Un film per non dimenticare
L'Hotel Meina è lo scenario - apparentemente idilliaco - dove si è tragicamente svolto il primo eccidio di ebrei dopo l'8 settembre 1943. Proprio quando la guerra sembrava essere finita, un plotone delle SS inizia a seminare terrore tra i clienti dell'albergo, tenendoli in ostaggio in attesa di ordini superiori.
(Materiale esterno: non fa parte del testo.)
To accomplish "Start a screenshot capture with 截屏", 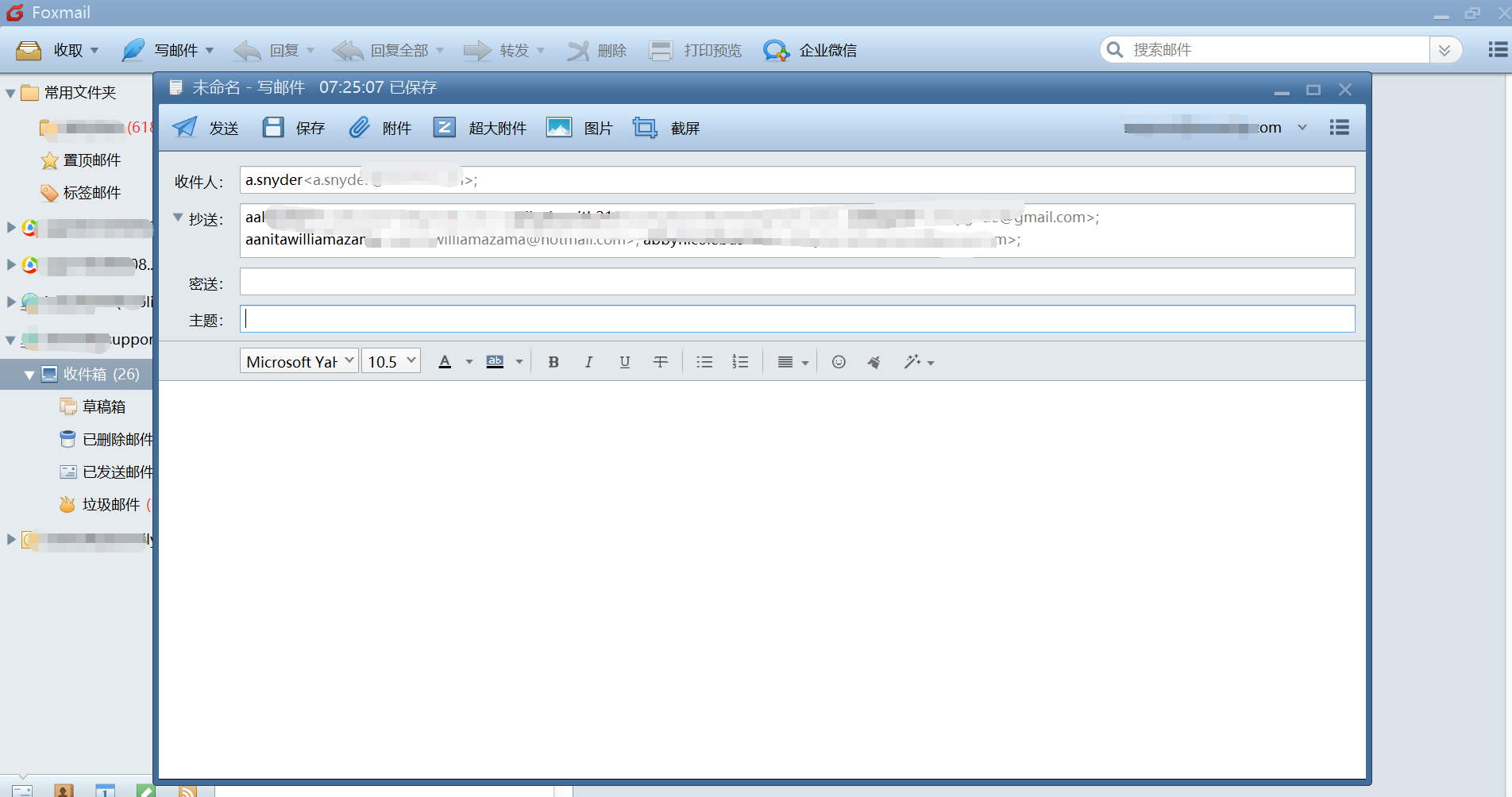I will tap(645, 128).
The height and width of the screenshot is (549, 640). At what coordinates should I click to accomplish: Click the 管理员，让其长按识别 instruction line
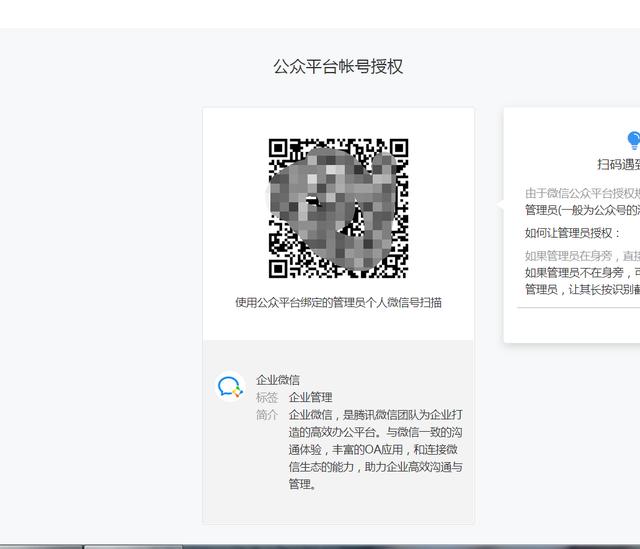[582, 289]
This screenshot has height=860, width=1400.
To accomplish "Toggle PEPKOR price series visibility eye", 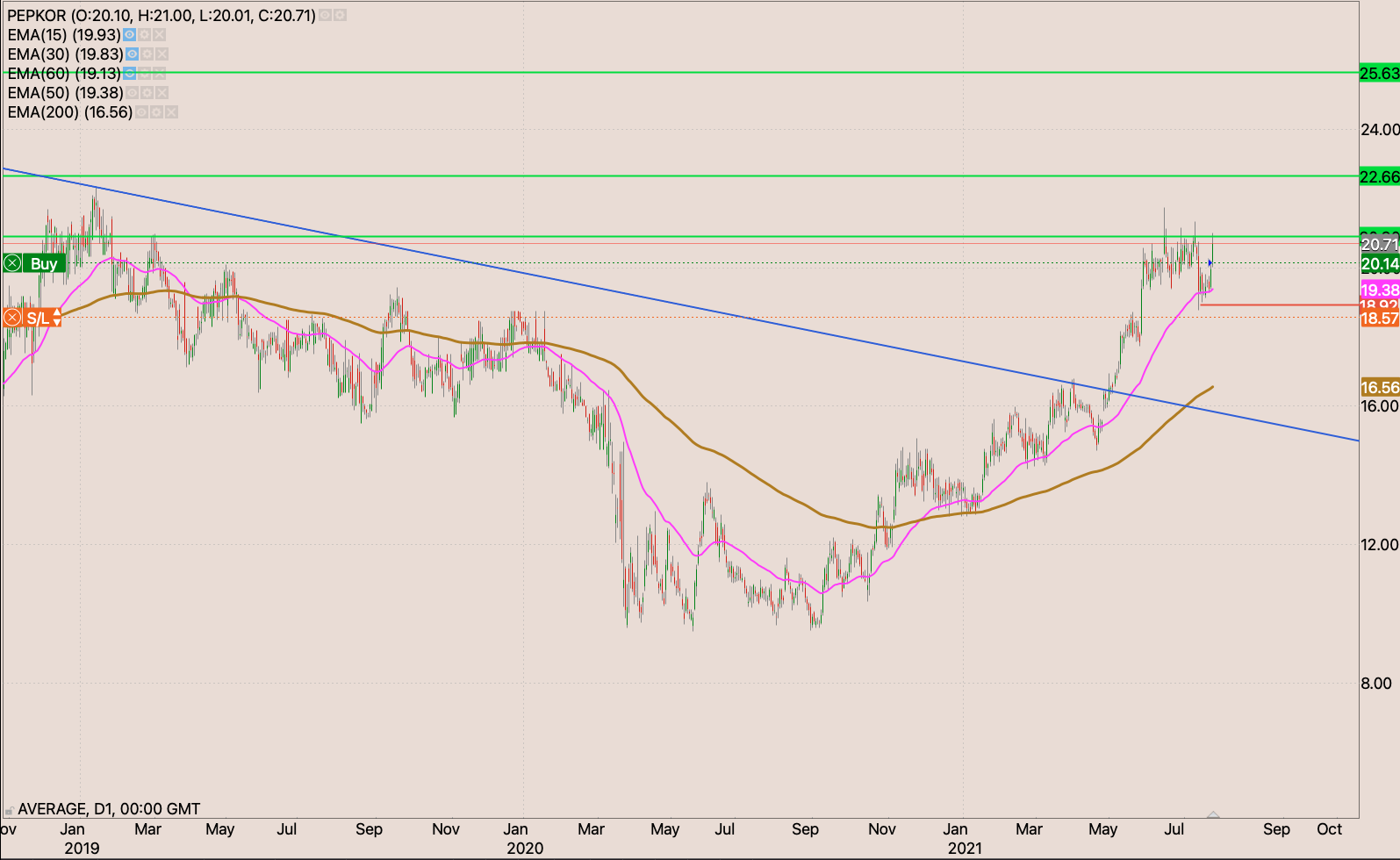I will [326, 16].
Una storia ancor oggi poco conosciuta che vide 56 ebrei morire sotto la mano dei nazisti al confine tra Italia e Svizzera. "La caduta di Mussolini e l'annuncio dell'armistizio avevano reso il nostro paese una terra di nessuno, dove poteva accadere tutto e il contrario di tutto" spiega Lizzani. "Per quanto nessuno volesse prendere decisioni definitive, da quell'albergo non si poteva uscire".

L'influenza di Luis Buñuel
Nel 1962 il regista spagnolo Buñuel portava sul grande schermo L'angelo sterminatore, basato sul soggetto teatrale di José Bergamin, "Los naufragos". Anche lì, come in Hotel Meina, i protagonisti sono intrappolati in una casa. "Attraverso il mio film volevo far sentire un forte eco" rivela Lizzani. "Buñuel è stato un grande regista, ma nei confronti del cinema abbiamo due diverse visioni: io ho i piedi per terra, lui è più onirico. È vero però che mentre giravo il mio film sentivo il fiato sul collo del cineasta spagnolo e ovviamente ho tratto ispirazione dal suo lavoro".